This article and this article (posted by @Jun-Goo Kwak in the comments above) say that the salt was used to lower the melting point of the snow on the surface, which would cause it melt. It would then re-freeze (I am assuming either at night or due to being in contact with snow beneath it), forming an icy layer on the surface. I don't know anything about Alpine skiing, but it seems that an icy surface is better than a slushy surface.
The ice would also form an insulating layer on the surface, which might help keep more snow from melting. Ice is a better conductor of heat than snow is (snow contains a lot of air, which is a terrible thermal conductor), so it is unlikely that it would act as an effective conductive insulator. However, it would shield the sub-surface snow from convective heat transfer caused by the movement of air. This is how igloos and snow caves work.

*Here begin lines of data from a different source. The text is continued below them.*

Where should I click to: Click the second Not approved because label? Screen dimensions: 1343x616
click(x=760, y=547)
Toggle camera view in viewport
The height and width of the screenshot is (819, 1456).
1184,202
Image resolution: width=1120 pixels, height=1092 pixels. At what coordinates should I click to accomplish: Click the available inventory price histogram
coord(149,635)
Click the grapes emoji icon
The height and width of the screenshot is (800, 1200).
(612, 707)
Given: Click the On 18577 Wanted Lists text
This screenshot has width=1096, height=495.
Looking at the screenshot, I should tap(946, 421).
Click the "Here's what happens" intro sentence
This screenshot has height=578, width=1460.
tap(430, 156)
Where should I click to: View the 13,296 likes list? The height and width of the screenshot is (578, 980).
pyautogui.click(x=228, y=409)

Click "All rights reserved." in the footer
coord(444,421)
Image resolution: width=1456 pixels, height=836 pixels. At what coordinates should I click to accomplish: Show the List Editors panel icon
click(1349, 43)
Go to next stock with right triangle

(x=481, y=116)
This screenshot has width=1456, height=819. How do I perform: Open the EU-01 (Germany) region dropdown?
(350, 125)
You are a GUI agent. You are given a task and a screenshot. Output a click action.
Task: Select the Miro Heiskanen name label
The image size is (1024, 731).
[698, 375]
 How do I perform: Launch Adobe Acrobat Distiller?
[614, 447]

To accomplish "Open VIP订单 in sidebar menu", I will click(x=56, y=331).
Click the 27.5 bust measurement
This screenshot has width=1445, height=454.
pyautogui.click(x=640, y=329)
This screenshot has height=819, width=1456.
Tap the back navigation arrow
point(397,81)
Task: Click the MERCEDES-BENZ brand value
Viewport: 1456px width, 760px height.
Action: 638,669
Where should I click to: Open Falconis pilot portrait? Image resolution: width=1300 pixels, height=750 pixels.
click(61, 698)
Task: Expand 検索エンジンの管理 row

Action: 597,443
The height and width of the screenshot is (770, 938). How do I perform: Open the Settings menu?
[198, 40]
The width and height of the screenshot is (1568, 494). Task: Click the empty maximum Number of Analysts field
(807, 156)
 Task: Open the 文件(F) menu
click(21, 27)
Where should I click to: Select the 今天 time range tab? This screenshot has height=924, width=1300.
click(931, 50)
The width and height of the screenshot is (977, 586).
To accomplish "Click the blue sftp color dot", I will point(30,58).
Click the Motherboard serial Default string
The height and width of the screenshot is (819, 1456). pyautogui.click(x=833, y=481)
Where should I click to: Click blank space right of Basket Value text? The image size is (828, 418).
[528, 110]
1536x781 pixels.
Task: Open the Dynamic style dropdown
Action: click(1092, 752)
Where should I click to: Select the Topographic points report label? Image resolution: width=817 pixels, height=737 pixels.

There could also be an effect due to the phase transition of melting - when ice melts, it is an endothermic transition, which means it absorbs heat. Some of that heat comes from the air, but some of it will also come from the snow directly below the surface. The result could be that the snow melts more slowly than it would if it were not covered by a layer of ice. The reverse of this effect is the reason that spraying an orange crop with water right before a hard freeze can save the crop (pg. 3) - as the water freezes, it releases heat (freezing is exothermic) and some of that heat goes into the orange trees.
It is hard to guess which effect is most important (insulation vs. endothermic heat transfer), but I would say that both should be considered.
So, to answer your question, in both cases the idea is to melt snow and/or ice, but in the case of roads, we want the ice to melt immediately and flow away, so we use lots of salt. In the case of Alpine ski events, we want a little snow to melt and then re-freeze, so we use a little salt.